I did it by folding it up from round 2.
In round 2, the following groups must be there:
4,5
4,6
4,7
(4,8 can't be there bcoz 8 could not hv won in round 1).
For 4,5 to be there in round 2, we must hv had either 5,6 or 5,7 or 5,8 in round 1 (bcoz 5 must have won).
For 4,6 to be there in round 2, we must hv had either 6,7 or 6,8 in round 1.
For 4,7 to be there in round 2, we must hv had 7,8 in round 1.
Also, 4 must have been with 5,6,7 or 8 in round 1.

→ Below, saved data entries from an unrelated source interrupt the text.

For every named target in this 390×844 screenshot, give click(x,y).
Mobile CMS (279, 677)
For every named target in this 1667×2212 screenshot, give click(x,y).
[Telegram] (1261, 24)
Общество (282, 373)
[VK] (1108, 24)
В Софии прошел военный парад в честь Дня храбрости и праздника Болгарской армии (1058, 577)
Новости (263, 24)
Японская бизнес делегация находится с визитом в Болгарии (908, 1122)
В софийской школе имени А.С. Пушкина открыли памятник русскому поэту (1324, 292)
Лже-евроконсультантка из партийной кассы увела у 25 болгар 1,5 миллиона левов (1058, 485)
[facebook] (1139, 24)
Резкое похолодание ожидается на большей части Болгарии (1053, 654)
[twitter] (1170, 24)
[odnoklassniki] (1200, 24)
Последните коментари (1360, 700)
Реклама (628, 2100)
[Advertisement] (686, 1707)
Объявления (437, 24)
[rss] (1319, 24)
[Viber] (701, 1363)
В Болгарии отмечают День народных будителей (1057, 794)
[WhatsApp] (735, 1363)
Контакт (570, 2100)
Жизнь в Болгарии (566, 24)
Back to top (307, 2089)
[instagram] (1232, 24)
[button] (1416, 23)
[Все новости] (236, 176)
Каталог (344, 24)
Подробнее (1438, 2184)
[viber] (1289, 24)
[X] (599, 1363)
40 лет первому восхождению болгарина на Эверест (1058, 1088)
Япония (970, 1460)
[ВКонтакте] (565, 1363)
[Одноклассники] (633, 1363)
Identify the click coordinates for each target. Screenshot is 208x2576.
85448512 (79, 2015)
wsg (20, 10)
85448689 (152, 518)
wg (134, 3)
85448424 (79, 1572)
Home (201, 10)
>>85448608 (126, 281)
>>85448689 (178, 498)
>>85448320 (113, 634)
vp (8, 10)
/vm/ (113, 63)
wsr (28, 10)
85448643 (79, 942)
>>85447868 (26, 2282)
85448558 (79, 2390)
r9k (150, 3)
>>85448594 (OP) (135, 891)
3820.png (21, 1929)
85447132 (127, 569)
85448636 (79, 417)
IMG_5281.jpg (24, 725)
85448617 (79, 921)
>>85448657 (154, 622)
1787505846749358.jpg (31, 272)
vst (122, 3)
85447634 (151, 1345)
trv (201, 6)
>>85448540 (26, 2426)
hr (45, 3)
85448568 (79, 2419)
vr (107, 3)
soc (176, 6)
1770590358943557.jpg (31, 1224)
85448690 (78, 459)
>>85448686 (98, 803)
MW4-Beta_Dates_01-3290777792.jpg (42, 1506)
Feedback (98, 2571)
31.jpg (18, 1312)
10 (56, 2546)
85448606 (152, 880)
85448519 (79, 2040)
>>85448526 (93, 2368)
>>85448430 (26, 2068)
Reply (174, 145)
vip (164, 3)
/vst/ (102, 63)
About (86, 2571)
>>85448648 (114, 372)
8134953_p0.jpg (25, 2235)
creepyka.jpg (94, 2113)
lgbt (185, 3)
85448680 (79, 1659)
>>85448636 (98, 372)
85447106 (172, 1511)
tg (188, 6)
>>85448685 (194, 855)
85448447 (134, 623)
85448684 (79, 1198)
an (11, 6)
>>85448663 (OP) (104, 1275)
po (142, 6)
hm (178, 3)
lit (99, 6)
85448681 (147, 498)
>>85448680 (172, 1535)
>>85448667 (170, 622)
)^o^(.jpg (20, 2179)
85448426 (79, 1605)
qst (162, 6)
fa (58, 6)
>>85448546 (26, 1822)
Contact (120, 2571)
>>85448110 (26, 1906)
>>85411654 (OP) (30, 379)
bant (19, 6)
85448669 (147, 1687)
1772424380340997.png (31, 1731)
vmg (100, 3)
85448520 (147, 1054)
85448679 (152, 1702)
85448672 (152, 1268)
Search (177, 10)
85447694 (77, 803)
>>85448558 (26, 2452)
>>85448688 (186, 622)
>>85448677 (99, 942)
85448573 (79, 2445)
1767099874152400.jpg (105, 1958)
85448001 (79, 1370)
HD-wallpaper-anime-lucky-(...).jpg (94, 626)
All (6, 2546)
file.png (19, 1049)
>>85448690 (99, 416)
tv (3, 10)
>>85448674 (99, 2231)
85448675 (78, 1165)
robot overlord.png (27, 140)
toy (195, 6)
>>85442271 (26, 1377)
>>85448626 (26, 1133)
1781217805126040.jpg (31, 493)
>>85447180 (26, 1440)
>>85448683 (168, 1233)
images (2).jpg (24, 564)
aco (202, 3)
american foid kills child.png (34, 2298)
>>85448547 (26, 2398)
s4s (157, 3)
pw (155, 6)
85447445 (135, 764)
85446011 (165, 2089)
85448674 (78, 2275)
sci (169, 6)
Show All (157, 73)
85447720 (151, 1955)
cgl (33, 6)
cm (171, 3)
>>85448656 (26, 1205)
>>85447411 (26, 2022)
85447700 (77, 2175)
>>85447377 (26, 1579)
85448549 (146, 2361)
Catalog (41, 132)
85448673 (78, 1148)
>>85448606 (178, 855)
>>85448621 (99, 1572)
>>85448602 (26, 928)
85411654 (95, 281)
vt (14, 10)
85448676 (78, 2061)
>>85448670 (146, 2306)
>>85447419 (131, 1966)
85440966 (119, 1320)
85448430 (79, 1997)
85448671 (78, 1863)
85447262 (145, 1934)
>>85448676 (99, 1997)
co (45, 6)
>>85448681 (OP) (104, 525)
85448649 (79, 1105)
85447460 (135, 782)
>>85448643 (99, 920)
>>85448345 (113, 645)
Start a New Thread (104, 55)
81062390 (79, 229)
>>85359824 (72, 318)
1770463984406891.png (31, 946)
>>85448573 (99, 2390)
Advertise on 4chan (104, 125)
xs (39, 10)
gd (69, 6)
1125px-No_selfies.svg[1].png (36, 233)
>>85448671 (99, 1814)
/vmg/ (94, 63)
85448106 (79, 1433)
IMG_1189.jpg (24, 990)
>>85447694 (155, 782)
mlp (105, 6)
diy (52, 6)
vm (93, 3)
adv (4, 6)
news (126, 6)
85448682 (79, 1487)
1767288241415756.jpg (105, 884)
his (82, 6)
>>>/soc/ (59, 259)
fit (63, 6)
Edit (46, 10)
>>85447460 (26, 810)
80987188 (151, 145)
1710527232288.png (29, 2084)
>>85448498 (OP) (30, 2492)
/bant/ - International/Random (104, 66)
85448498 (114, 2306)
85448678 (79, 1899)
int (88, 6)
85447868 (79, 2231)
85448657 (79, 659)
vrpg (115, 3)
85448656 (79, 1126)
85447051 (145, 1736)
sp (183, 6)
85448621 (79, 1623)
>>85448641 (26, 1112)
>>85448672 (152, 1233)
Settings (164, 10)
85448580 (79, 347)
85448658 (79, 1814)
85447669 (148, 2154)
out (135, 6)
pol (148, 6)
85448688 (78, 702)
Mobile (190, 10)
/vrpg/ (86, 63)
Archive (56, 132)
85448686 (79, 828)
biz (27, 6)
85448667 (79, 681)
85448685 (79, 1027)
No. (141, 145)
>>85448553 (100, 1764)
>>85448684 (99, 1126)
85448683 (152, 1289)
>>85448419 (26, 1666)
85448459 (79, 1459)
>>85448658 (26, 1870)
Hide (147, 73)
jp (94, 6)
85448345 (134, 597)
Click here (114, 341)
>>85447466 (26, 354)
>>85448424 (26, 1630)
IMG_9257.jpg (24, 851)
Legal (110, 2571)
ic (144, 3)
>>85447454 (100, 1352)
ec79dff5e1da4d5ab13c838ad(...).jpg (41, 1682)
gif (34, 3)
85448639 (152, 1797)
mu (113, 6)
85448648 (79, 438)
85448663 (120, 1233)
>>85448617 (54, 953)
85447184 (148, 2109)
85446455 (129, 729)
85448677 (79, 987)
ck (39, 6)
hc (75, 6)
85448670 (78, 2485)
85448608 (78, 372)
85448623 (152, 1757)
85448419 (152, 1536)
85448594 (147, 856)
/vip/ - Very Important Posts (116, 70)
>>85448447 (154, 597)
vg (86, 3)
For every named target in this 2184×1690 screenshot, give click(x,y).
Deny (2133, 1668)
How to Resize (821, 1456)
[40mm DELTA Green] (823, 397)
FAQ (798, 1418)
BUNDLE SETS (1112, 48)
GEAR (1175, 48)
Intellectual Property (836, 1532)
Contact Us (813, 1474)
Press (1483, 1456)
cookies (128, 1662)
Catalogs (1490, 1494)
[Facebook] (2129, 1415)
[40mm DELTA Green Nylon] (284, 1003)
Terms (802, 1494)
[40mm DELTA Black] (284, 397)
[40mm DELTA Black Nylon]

So the possibilities for round 1 if 4,5 r to be there in round 2 are:
4,6 and 5,7
4,6 and 5,8
4,7 and 5,6
4,7 and 5,8
4,8 and 5,6
4,8 and 5,7
Possibilities if 4,6 r to be there in round 2 are:
4,5 and 6,7
4,5 and 6,8
4,7 and 6,8
4,8 and 6,7
Similarly if u have 4,7 in round 2, u can hv:
4,5 and 7,8 or 4,6 and 7,8.
Now, in round 1, if u know 2 of the teams, the other 2 can be chosen in 3 ways. Also the total no of ways of choosing the 4 teams is 105. So probability of getting any 1 of the above mentioned possibilities is 3/105.
Now u just hv 2 do the final calculation. For 4,7 in round 2, probability is 6/105*1/3. Add the probabilities for cases 4,6 & 4,5 in round 2..u get 4/35.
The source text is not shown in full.